= Beginning of Section =

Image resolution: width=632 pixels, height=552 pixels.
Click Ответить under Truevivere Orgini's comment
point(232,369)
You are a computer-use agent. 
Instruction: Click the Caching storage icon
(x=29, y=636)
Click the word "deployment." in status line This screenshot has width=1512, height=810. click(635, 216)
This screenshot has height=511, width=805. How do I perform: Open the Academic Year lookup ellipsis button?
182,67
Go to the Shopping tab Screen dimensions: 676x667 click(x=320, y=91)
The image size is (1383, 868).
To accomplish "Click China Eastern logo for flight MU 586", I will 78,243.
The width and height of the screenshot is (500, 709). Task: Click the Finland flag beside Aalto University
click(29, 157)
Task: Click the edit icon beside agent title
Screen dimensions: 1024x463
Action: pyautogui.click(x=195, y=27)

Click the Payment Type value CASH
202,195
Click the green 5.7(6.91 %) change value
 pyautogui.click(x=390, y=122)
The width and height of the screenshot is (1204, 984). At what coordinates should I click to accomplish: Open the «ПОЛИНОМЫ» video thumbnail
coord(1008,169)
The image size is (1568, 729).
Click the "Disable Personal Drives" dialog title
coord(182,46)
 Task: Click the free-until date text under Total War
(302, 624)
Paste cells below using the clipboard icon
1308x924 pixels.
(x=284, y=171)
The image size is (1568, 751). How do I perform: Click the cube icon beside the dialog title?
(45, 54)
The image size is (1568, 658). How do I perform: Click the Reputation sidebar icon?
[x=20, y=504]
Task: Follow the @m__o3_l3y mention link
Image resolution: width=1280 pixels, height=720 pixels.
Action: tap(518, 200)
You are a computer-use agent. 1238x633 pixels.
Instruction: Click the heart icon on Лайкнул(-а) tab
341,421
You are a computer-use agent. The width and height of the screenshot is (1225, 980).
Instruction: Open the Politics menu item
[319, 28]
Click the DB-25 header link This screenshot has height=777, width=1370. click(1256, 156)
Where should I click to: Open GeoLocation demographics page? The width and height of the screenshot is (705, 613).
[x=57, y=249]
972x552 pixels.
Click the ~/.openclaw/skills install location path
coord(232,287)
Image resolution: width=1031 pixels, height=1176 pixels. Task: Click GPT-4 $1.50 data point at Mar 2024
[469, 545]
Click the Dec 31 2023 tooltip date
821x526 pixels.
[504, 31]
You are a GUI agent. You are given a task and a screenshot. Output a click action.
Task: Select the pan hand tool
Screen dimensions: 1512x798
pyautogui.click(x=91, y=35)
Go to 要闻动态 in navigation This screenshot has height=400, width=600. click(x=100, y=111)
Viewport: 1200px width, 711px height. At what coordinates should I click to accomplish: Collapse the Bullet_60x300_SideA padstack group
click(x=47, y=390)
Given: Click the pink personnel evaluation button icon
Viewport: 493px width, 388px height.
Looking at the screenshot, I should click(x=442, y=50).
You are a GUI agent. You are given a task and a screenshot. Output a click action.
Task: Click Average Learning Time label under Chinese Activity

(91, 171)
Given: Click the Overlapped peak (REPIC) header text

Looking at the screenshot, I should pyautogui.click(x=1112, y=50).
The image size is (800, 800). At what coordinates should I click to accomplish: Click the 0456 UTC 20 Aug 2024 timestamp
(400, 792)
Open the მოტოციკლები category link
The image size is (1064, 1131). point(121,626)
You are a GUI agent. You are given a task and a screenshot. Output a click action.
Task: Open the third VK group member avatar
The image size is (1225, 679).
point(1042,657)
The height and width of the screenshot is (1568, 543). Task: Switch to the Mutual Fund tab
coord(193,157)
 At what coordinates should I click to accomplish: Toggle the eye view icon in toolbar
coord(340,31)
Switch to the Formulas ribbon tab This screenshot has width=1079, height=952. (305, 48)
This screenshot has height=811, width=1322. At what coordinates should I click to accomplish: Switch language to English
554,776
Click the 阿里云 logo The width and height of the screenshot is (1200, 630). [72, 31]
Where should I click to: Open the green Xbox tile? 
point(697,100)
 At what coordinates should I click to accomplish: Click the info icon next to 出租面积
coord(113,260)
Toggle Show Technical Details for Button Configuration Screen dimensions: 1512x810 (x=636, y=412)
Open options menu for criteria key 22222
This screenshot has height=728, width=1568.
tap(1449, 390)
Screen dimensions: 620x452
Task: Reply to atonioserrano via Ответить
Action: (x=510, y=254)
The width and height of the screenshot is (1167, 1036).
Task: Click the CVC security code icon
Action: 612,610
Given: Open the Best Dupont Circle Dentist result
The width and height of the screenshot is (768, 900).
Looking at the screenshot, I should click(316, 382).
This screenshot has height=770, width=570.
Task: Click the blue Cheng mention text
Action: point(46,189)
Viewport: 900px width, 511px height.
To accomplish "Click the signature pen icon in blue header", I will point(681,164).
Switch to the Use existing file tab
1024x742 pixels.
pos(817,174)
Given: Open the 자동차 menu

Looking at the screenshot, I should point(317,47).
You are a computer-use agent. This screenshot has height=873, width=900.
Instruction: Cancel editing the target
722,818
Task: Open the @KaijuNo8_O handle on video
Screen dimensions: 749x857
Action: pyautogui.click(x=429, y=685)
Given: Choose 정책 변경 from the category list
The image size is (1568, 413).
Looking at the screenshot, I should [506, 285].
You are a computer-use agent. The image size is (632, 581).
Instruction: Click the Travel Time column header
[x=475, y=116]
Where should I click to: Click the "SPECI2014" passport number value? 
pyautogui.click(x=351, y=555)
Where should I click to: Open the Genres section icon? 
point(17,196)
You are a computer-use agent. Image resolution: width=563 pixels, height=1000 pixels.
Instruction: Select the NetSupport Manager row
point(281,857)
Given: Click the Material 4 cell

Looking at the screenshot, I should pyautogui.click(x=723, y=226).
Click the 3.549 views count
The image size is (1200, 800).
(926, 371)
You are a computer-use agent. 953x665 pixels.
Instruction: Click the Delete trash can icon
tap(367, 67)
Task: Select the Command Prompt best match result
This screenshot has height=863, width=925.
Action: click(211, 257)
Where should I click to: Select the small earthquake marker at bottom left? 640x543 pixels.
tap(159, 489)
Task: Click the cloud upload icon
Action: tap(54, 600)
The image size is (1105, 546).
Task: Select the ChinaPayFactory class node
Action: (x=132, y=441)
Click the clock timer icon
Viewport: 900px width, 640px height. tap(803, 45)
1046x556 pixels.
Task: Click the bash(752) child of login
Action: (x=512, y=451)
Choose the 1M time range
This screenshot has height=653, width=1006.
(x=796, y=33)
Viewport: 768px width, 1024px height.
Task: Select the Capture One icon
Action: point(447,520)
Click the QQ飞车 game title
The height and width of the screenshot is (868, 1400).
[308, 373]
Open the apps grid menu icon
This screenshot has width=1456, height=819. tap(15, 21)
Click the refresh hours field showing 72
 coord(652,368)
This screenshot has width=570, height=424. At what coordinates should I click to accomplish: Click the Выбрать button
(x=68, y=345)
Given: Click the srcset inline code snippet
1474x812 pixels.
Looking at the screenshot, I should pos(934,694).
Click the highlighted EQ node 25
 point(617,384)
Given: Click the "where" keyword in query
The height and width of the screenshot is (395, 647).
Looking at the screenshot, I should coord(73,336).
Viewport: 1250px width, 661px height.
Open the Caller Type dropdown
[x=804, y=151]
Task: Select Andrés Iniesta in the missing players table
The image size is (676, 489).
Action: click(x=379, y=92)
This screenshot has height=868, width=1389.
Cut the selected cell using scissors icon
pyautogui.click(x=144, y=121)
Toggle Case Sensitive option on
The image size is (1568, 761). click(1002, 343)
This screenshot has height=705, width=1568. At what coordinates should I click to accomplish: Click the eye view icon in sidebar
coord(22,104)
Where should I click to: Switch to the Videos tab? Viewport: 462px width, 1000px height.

= End of Section =

ASSIGNMENT:
The whole listing above needs to be written out again exactly.

RESPONSE:
Image resolution: width=632 pixels, height=552 pixels.
Click Ответить under Truevivere Orgini's comment
point(232,369)
You are a computer-use agent. 
Instruction: Click the Caching storage icon
(x=29, y=636)
Click the word "deployment." in status line This screenshot has width=1512, height=810. click(635, 216)
This screenshot has height=511, width=805. How do I perform: Open the Academic Year lookup ellipsis button?
182,67
Go to the Shopping tab Screen dimensions: 676x667 click(x=320, y=91)
The image size is (1383, 868).
To accomplish "Click China Eastern logo for flight MU 586", I will 78,243.
The width and height of the screenshot is (500, 709). Task: Click the Finland flag beside Aalto University
click(29, 157)
Task: Click the edit icon beside agent title
Screen dimensions: 1024x463
Action: pyautogui.click(x=195, y=27)

Click the Payment Type value CASH
202,195
Click the green 5.7(6.91 %) change value
 pyautogui.click(x=390, y=122)
The width and height of the screenshot is (1204, 984). At what coordinates should I click to accomplish: Open the «ПОЛИНОМЫ» video thumbnail
coord(1008,169)
The image size is (1568, 729).
Click the "Disable Personal Drives" dialog title
coord(182,46)
 Task: Click the free-until date text under Total War
(302, 624)
Paste cells below using the clipboard icon
1308x924 pixels.
(x=284, y=171)
The image size is (1568, 751). How do I perform: Click the cube icon beside the dialog title?
(45, 54)
The image size is (1568, 658). How do I perform: Click the Reputation sidebar icon?
[x=20, y=504]
Task: Follow the @m__o3_l3y mention link
Image resolution: width=1280 pixels, height=720 pixels.
Action: tap(518, 200)
You are a computer-use agent. 1238x633 pixels.
Instruction: Click the heart icon on Лайкнул(-а) tab
341,421
You are a computer-use agent. The width and height of the screenshot is (1225, 980).
Instruction: Open the Politics menu item
[319, 28]
Click the DB-25 header link This screenshot has height=777, width=1370. click(1256, 156)
Where should I click to: Open GeoLocation demographics page? The width and height of the screenshot is (705, 613).
[x=57, y=249]
972x552 pixels.
Click the ~/.openclaw/skills install location path
coord(232,287)
Image resolution: width=1031 pixels, height=1176 pixels. Task: Click GPT-4 $1.50 data point at Mar 2024
[469, 545]
Click the Dec 31 2023 tooltip date
821x526 pixels.
[504, 31]
You are a GUI agent. You are given a task and a screenshot. Output a click action.
Task: Select the pan hand tool
Screen dimensions: 1512x798
pyautogui.click(x=91, y=35)
Go to 要闻动态 in navigation This screenshot has height=400, width=600. click(x=100, y=111)
Viewport: 1200px width, 711px height. At what coordinates should I click to accomplish: Collapse the Bullet_60x300_SideA padstack group
click(x=47, y=390)
Given: Click the pink personnel evaluation button icon
Viewport: 493px width, 388px height.
Looking at the screenshot, I should click(x=442, y=50).
You are a GUI agent. You are given a task and a screenshot. Output a click action.
Task: Click Average Learning Time label under Chinese Activity

(91, 171)
Given: Click the Overlapped peak (REPIC) header text

Looking at the screenshot, I should pyautogui.click(x=1112, y=50).
The image size is (800, 800). At what coordinates should I click to accomplish: Click the 0456 UTC 20 Aug 2024 timestamp
(400, 792)
Open the მოტოციკლები category link
The image size is (1064, 1131). point(121,626)
You are a GUI agent. You are given a task and a screenshot. Output a click action.
Task: Open the third VK group member avatar
The image size is (1225, 679).
point(1042,657)
The height and width of the screenshot is (1568, 543). Task: Switch to the Mutual Fund tab
coord(193,157)
 At what coordinates should I click to accomplish: Toggle the eye view icon in toolbar
coord(340,31)
Switch to the Formulas ribbon tab This screenshot has width=1079, height=952. (305, 48)
This screenshot has height=811, width=1322. At what coordinates should I click to accomplish: Switch language to English
554,776
Click the 阿里云 logo The width and height of the screenshot is (1200, 630). [72, 31]
Where should I click to: Open the green Xbox tile? 
point(697,100)
 At what coordinates should I click to accomplish: Click the info icon next to 出租面积
coord(113,260)
Toggle Show Technical Details for Button Configuration Screen dimensions: 1512x810 (x=636, y=412)
Open options menu for criteria key 22222
This screenshot has height=728, width=1568.
tap(1449, 390)
Screen dimensions: 620x452
Task: Reply to atonioserrano via Ответить
Action: (x=510, y=254)
The width and height of the screenshot is (1167, 1036).
Task: Click the CVC security code icon
Action: 612,610
Given: Open the Best Dupont Circle Dentist result
The width and height of the screenshot is (768, 900).
Looking at the screenshot, I should click(316, 382).
This screenshot has height=770, width=570.
Task: Click the blue Cheng mention text
Action: point(46,189)
Viewport: 900px width, 511px height.
To accomplish "Click the signature pen icon in blue header", I will point(681,164).
Switch to the Use existing file tab
1024x742 pixels.
pos(817,174)
Given: Open the 자동차 menu

Looking at the screenshot, I should point(317,47).
You are a computer-use agent. This screenshot has height=873, width=900.
Instruction: Cancel editing the target
722,818
Task: Open the @KaijuNo8_O handle on video
Screen dimensions: 749x857
Action: pyautogui.click(x=429, y=685)
Given: Choose 정책 변경 from the category list
The image size is (1568, 413).
Looking at the screenshot, I should [506, 285].
You are a computer-use agent. The image size is (632, 581).
Instruction: Click the Travel Time column header
[x=475, y=116]
Where should I click to: Click the "SPECI2014" passport number value? 
pyautogui.click(x=351, y=555)
Where should I click to: Open the Genres section icon? 
point(17,196)
You are a computer-use agent. Image resolution: width=563 pixels, height=1000 pixels.
Instruction: Select the NetSupport Manager row
point(281,857)
Given: Click the Material 4 cell

Looking at the screenshot, I should pyautogui.click(x=723, y=226).
Click the 3.549 views count
The image size is (1200, 800).
(926, 371)
You are a computer-use agent. 953x665 pixels.
Instruction: Click the Delete trash can icon
tap(367, 67)
Task: Select the Command Prompt best match result
This screenshot has height=863, width=925.
Action: click(211, 257)
Where should I click to: Select the small earthquake marker at bottom left? 640x543 pixels.
tap(159, 489)
Task: Click the cloud upload icon
Action: tap(54, 600)
The image size is (1105, 546).
Task: Select the ChinaPayFactory class node
Action: (x=132, y=441)
Click the clock timer icon
Viewport: 900px width, 640px height. tap(803, 45)
1046x556 pixels.
Task: Click the bash(752) child of login
Action: (x=512, y=451)
Choose the 1M time range
This screenshot has height=653, width=1006.
(x=796, y=33)
Viewport: 768px width, 1024px height.
Task: Select the Capture One icon
Action: point(447,520)
Click the QQ飞车 game title
The height and width of the screenshot is (868, 1400).
[308, 373]
Open the apps grid menu icon
This screenshot has width=1456, height=819. tap(15, 21)
Click the refresh hours field showing 72
 coord(652,368)
This screenshot has width=570, height=424. At what coordinates should I click to accomplish: Click the Выбрать button
(x=68, y=345)
Given: Click the srcset inline code snippet
1474x812 pixels.
Looking at the screenshot, I should pos(934,694).
Click the highlighted EQ node 25
 point(617,384)
Given: Click the "where" keyword in query
The height and width of the screenshot is (395, 647).
Looking at the screenshot, I should coord(73,336).
Viewport: 1250px width, 661px height.
Open the Caller Type dropdown
[x=804, y=151]
Task: Select Andrés Iniesta in the missing players table
The image size is (676, 489).
Action: click(x=379, y=92)
This screenshot has height=868, width=1389.
Cut the selected cell using scissors icon
pyautogui.click(x=144, y=121)
Toggle Case Sensitive option on
The image size is (1568, 761). click(1002, 343)
This screenshot has height=705, width=1568. At what coordinates should I click to accomplish: Click the eye view icon in sidebar
coord(22,104)
Where should I click to: Switch to the Videos tab? Viewport: 462px width, 1000px height.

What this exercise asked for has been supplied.